## [Records supplied]
#####

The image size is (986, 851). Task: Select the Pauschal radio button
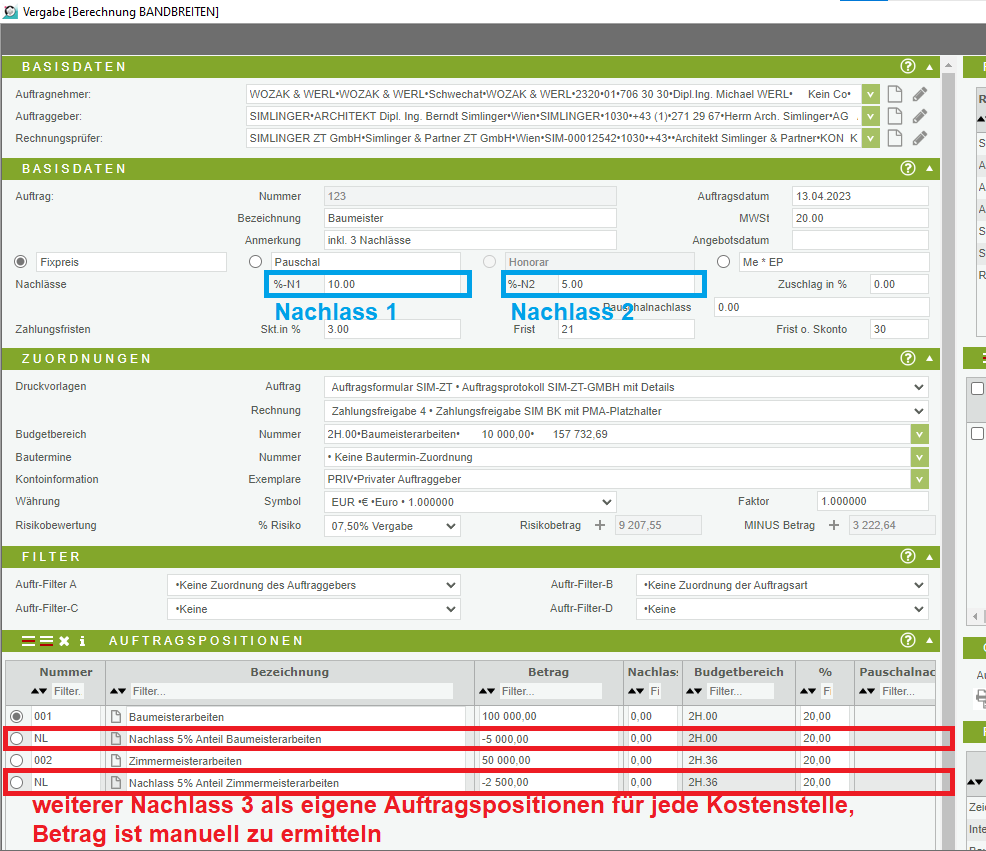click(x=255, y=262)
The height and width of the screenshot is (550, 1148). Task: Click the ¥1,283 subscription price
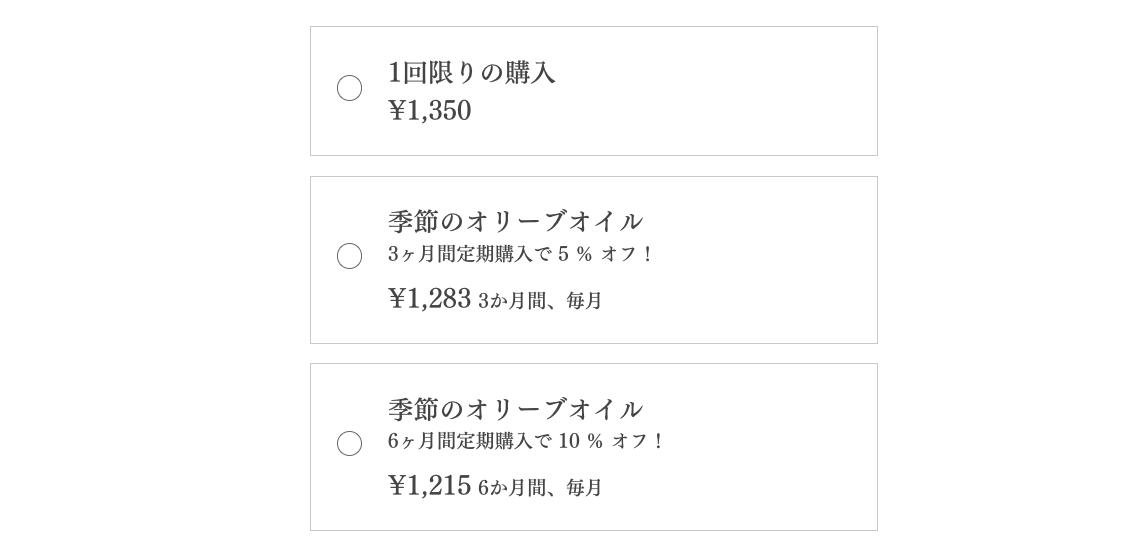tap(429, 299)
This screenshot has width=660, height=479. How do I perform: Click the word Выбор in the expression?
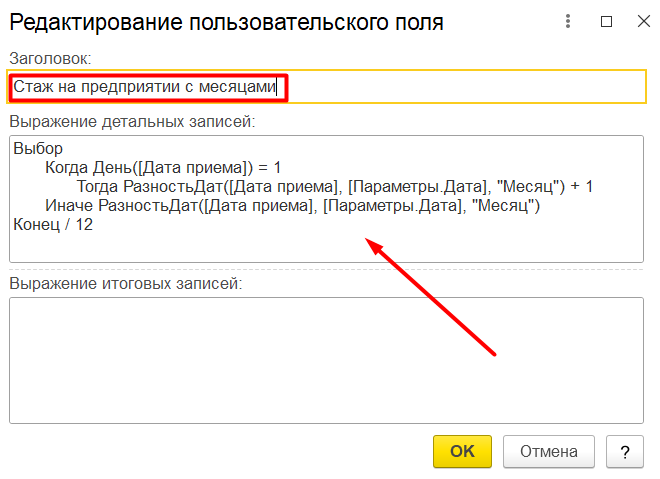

#####

## [Assignment]
Each record above must be retyped exactly as given, with the images excluded.

## [Worked solution]
The image size is (986, 851). Task: Select the Pauschal radio button
click(x=255, y=262)
The height and width of the screenshot is (550, 1148). Task: Click the ¥1,283 subscription price
tap(429, 299)
This screenshot has width=660, height=479. How do I perform: Click the word Выбор in the expression?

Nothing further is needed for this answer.